Postoperative axial contrast-enhanced CT angiography images (A and B) demonstrate an uncomplicated appearance of the ascending thoracic aorta status after repair. Arrows demonstrate surgical material at the origin and touchdown sites of the surgical graft. Coronal oblique precontrast (C) and postcontrast (D) images show the length of the graft (arrowheads), which extended for the entire length of the ascending aorta to the proximal arch.

Fig. 5

(A) Within the aorta and adjacent soft tissue, there is a lymphoplasmacytic inflammatory infiltrate. A prominent number of plasma cells and Mott cells (black arrows) are present (H&E, 200×). Mott cells are plasma cells that have multiple cytoplasmic inclusions (called Russell bodies) that represent immunoglobulins. (B) Immunohistochemistry staining for IgG4 demonstrated increased expression within the plasma cell population (IgG4, 100×).

Discussion

IgG4-related diseases (IgG4-RD) were first recognized in autoimmune pancreatitis and have been identified in numerous other organ systems [1], [2], [3]. Organs that can be involved include the salivary glands, thyroid, mediastinum, heart, kidneys, retroperitoneum, and the large vessels such as the aorta. IgG4-related periaortitis is a pathologic diagnosis that has only been described in the last decade, predominately in case reports and small series of cases. The pathology is typically described as being similar to other IgG4-RD, with lymphoplasmacytic infiltrate enriched fibrosis being the dominant feature. This has been termed storiform fibrosis due to its morphology. Periaortitis has been the preferred term over aortitis, and the following criteria are used: histologic appearance consistent with aortitis or periaortitis and not explained by other disease processes (eg, atherosclerosis), at least 50% plasma cells stain for IgG4, and at least 50% of cells are IgG4 plasma cells per high-powered field [3]. Given IgG4 plasma cells are elevated, serum IgG4 levels are typically but not always increased. This is not a specific finding; however, as serum IgG4 levels can be increased in a variety of infections and neoplastic processes.

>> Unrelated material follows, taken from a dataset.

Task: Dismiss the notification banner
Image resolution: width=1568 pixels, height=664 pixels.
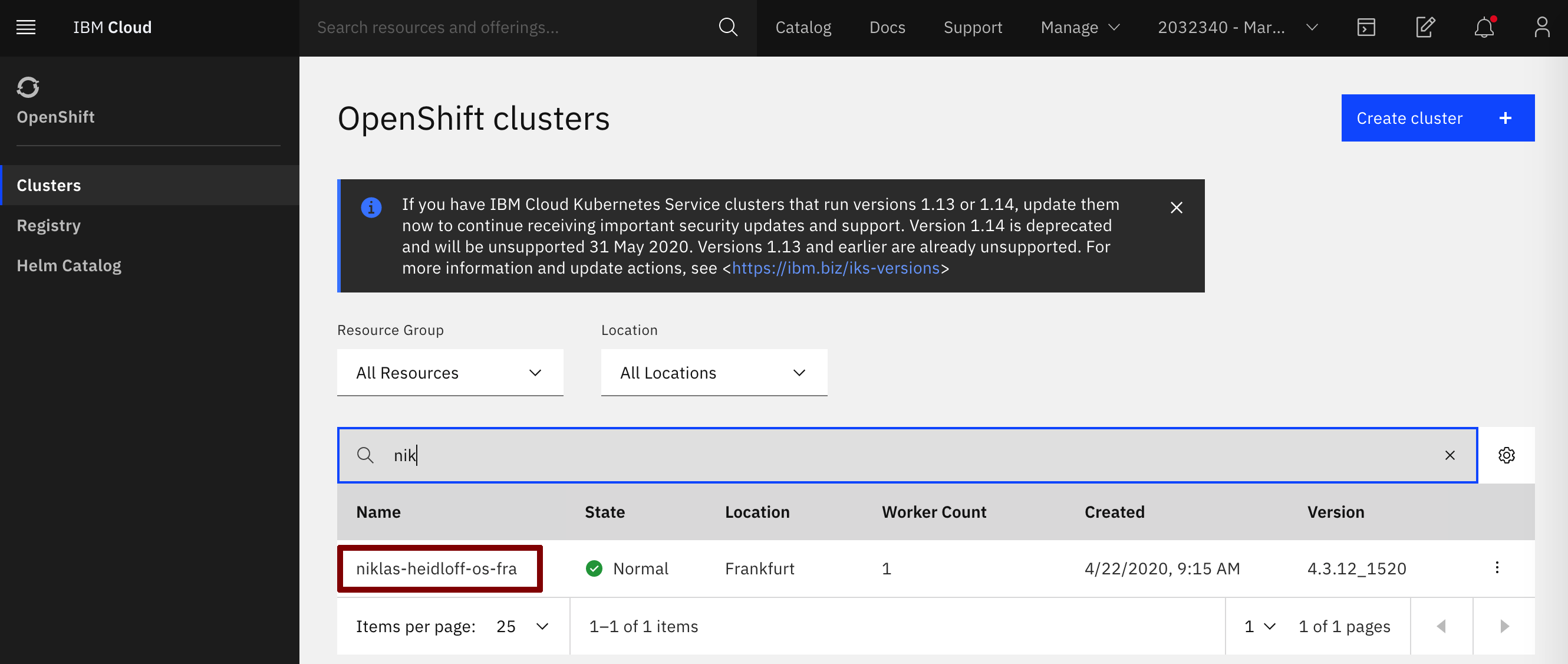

There are only a few other reports similar to this, where IgG4 periaortitis was mistaken for an acute aortic syndrome, and a patient went to the operating room [4], [5], [6]. In these cases, similar operative findings were encountered in terms of the aorta and adjacent tissues having a blue or whitish tinge and being firm to palpation. Conventionally, autoimmune-mediated vasculitides are treated with immune modulation and suppression rather than operative intervention. However, diagnostic and clinical management dilemmas occur when acute presentations involve anatomic locations that are usually treated with surgery (eg, ascending aorta). To complicate matters further, the inflamed vascular wall may have a propensity toward concomitant acute aortic pathology, as an acute dissection related to IgG4 periaortitis has been reported [7].

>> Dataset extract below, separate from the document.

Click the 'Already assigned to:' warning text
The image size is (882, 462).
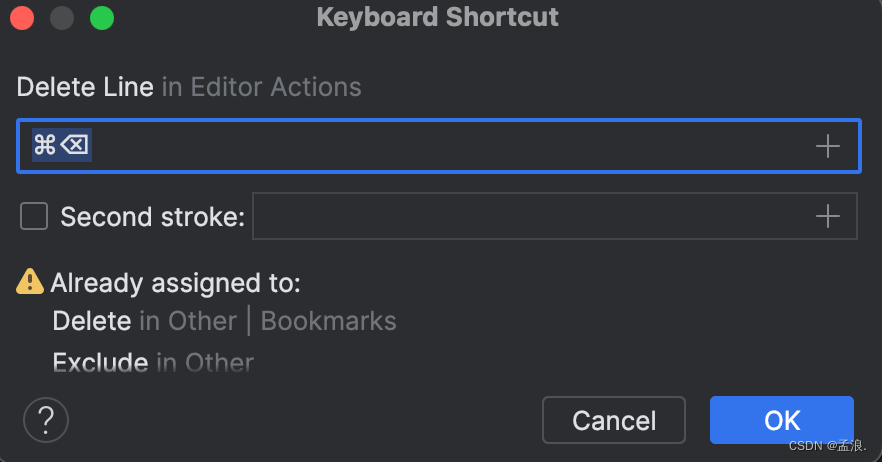click(175, 283)
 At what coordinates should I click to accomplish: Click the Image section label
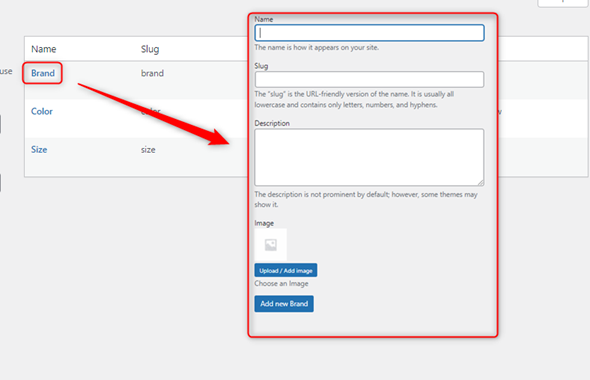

There is no standard treatment for IgG4 periaortitis as of yet. In some reports, when operative findings were not typical for an intramural hematoma, surgical repair was aborted, and the patient was successfully treated with steroids [6]. Current case reports and/or series and clinical trials are evaluating the efficacy of traditional immunomodulatory drugs such as steroids and methotrexate, although newer agents such as the anti-CD20 antibody rituximab are also being studied to treat these autoimmune vasculitides [5], [8], [9].

Precise imaging signs that may differentiate an acute intramural hematoma from an inflammatory periaortitis have yet to be fully elucidated—and in cases this differentiation may be impossible with imaging. Given the risks of not treating an intramural hematoma involving the ascending aorta, surgical intervention in cases such as this may occur when clinical symptoms are acute. It is up to the radiologist to raise the possibility of vasculitis and periaortitis in these scenarios. Further investigation into this area is needed to investigate whether imaging may be able to differentiate these entities and avoid unnecessary surgery.